When a portion of the lymphatic system is injured by trauma, surgery or radiation, or develops abnormally, the functionality of the lymphatic system is impaired. In many cases this can cause swelling, which most often affects the upper or lower extremities.
A well-balanced exercise program in combination with other treatment options used in the management for lymphedema is an important component to reduce the swelling, and a vital tool for patients to continue with normal activities of daily living.
Exercise protocols are customized by the lymphedema therapist and physician to meet individual goals for patients affected by lymphedema. The specific exercise protocols are determined by considering the stage and type of lymphedema, specific restrictions and limitations of joint and muscle activity, as well as additional medical conditions.

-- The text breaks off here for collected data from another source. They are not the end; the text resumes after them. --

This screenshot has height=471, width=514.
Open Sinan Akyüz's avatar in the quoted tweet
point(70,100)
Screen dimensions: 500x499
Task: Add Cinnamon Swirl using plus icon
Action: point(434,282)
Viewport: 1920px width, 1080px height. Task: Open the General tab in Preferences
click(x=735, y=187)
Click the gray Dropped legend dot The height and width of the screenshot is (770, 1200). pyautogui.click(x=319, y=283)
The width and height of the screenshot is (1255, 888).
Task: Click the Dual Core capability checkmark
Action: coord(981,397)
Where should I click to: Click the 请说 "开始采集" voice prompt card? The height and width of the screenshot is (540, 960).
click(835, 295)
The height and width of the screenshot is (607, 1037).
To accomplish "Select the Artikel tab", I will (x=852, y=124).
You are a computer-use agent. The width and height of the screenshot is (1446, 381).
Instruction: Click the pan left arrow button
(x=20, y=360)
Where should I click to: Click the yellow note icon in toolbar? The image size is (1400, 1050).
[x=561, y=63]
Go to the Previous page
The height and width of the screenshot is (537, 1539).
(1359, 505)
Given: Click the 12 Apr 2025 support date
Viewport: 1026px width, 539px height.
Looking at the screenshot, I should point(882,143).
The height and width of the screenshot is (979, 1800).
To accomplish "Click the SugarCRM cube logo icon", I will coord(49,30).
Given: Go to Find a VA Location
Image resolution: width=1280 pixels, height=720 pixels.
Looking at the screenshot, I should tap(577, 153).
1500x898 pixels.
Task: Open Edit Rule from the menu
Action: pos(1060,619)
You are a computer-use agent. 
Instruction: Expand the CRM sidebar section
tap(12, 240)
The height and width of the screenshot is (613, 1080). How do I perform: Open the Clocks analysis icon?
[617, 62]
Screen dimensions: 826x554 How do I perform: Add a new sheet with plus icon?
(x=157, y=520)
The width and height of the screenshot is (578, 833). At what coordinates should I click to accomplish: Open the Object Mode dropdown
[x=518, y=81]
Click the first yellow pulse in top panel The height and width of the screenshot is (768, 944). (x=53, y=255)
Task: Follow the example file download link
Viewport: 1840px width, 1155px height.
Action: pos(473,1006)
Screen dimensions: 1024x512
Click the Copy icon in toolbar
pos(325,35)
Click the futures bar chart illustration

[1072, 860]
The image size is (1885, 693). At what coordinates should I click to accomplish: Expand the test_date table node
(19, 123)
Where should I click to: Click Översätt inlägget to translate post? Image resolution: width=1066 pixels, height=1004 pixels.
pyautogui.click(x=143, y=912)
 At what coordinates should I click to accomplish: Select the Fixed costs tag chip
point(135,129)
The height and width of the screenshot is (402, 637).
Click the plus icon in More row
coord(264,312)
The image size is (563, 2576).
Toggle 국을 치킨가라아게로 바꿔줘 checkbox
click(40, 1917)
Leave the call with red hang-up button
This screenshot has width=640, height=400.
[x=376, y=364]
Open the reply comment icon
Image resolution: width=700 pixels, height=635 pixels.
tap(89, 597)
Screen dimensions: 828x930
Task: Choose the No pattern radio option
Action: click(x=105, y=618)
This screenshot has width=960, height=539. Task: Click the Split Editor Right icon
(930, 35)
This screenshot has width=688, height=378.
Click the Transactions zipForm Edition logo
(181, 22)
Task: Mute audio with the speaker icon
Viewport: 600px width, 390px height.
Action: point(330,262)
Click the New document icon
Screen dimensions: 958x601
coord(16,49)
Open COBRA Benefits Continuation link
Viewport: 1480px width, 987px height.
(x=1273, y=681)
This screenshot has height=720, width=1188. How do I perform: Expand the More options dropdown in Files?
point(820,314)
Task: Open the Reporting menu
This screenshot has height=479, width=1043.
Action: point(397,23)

Active, non-resistive and repetitive exercises are an important part in the treatment of lymphedema. Unlike the heart in the blood circulatory system, the lymphatic system does not have an active pump to propel lymphatic fluid back to the bloodstream. Effective lymph flow depends on sufficient muscle and joint activity, especially if the functionality of the lymphatic system is compromised. Decongestive exercises are most effective if performed with the patient wearing compression garments or bandages, which are also essential components in lymphedema management.
Abdominal Breathing Exercises
The downward and upward movement in diaphragmatic breathing is an important component for the sufficient return of lymphatic fluid back to the bloodstream. Patients affected by lymphedema of the leg benefit greatly from an exercise program including diaphragmatic breathing exercises. The movement of the diaphragm, combined with the outward and inward movements of the abdomen, rib cage, and lower back promotes general well-being, peristalsis and return of venous blood back to the heart.
Exercises combined with resistance improve muscular power increase the strength in ligaments, tendons and bones. An additional benefit is their contribution to weight control. Resistive exercises are typically performed in a repetitive manner against an opposing load. Certain strength exercises are beneficial for lymphedema patients and should always be performed with the compression garment or bandage in place. Resistive exercises using inappropriate weights present a risk for injury or overuse and should be discussed with the treating therapist and physician.
Aerobic conditioning is generally performed in a repetitive fashion using large muscle groups. Some long-term benefits include decrease in resting heart rate, improved muscular strength, weight control and increased return of venous and lymphatic fluids. It is important to understand that certain aerobic exercises and recreational activities could trigger an increase in swelling and should be avoided by patients affected by lymphedema. Examples of these high-risk activities include soccer, kick-boxing or step-aerobics for lower extremity lymphedema, and tennis or golf for lymphedema affecting the arms. Beneficial activities include swimming, walking, water-aerobics, easy biking or yoga.
The buoyancy effect water has on the musculo-skeletal system makes movement more comfortable. Range of motion and flexibility are increased when in a warm water pool and the cardiovascular system is working more effectively, so an aerobic workout is possible. Additionally, the hydro static pressure acts like a “full-body garment” and helps to reduce swelling. Exercises in the water geared toward the treatment of lymphedema are resistive, assistive/supportive, compressive, relaxing and comforting.